Receivables Management Asset Portfolio Notes Payable Facilities.
We historically have maintained, through majority-owned subsidiaries, receivables management asset financing facilities with affiliates of Cargill, Inc. and CarVal Investors, LLC (the “Portfolio Lenders”). Each Portfolio Lender is a noncontrolling interest holder in the applicable majority-owned subsidiary. Pursuant to these agreements, we have borrowed up to 85% of the purchase price of each receivables portfolio purchased from the lender and funded the remaining purchase price. Interest generally accrues on the outstanding debt at a variable rate of 2.75% over prime. The debt is non-recourse and collateralized by all of the assets of the applicable majority-owned subsidiary, including receivable portfolios within a loan series. Each loan series contains a group of portfolio asset pools that had an aggregate original principal amount of approximately $20 million. These notes mature in 24 to 30 months from the date of origination. At December 31, 2008, we had $88.5 million of non-recourse portfolio notes payable outstanding under these facilities, compared to $120.3 million outstanding at December 31, 2007. The Portfolio Lenders have discontinued new financing through the applicable facilities and have served a complaint asserting the occurrence of facility events of default. A facility event of default under the applicable facilities would not constitute an event of default under West’s other credit facilities. West has answered the claims of the Portfolio Lenders and asserted counterclaims alleging misrepresentations and breaches of contract. See Item 3. Legal Proceedings.

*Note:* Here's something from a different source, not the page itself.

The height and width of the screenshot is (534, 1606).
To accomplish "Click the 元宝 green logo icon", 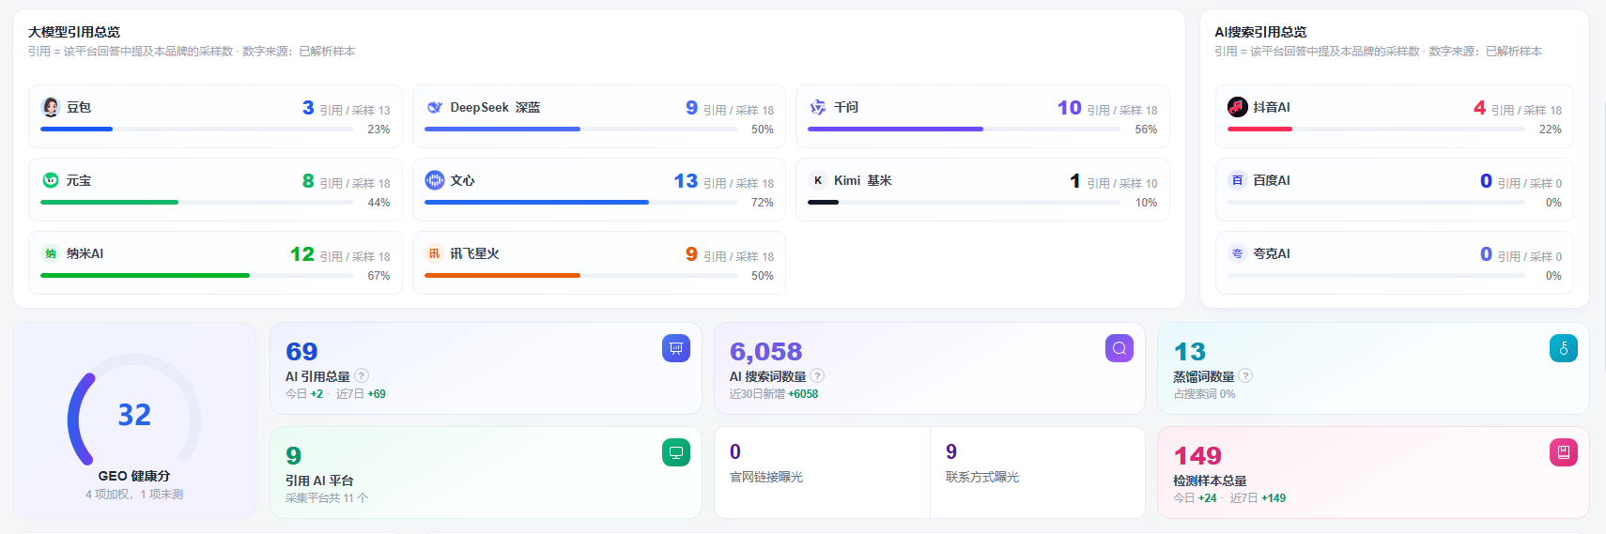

On May 21, 2008, we entered into a series of agreements with TOGM, LLC (“TOGM”) pursuant to which TOGM would finance up to 80% of the purchase price of selected receivables portfolios. Interest generally accrues on the outstanding debt at a variable rate of 3.5% over prime. In December 2008, the parties executed a note with a fixed rate of 8.5%). The debt is non-recourse and collateralized by all of the assets of the applicable majority-owned subsidiary, including receivable portfolios within a loan series. Each loan series contains a group of portfolio asset pools that provide for an aggregate original principal amount of approximately $10 million. These notes mature in 24 months from the date of origination. At December 31, 2008, we had $2.8 million of non-recourse portfolio notes payable outstanding under this facility. TOGM’s shareholders are Mary and Gary West who collectively own approximately 22% of West Corporation. The agreements with TOGM provided for a facility termination date of December 31, 2008. West and TOGM are negotiating an extension of the term.
Contractual Obligations.As described in the notes to our consolidated financial statements we have contractual obligations that may affect our financial condition. However, based on management’s assessment of the underlying provisions and circumstances of our material contractual obligations, there is no known trend, demand, commitment, event or uncertainty that is reasonably likely to occur which would have a material effect on our financial condition or results of operations.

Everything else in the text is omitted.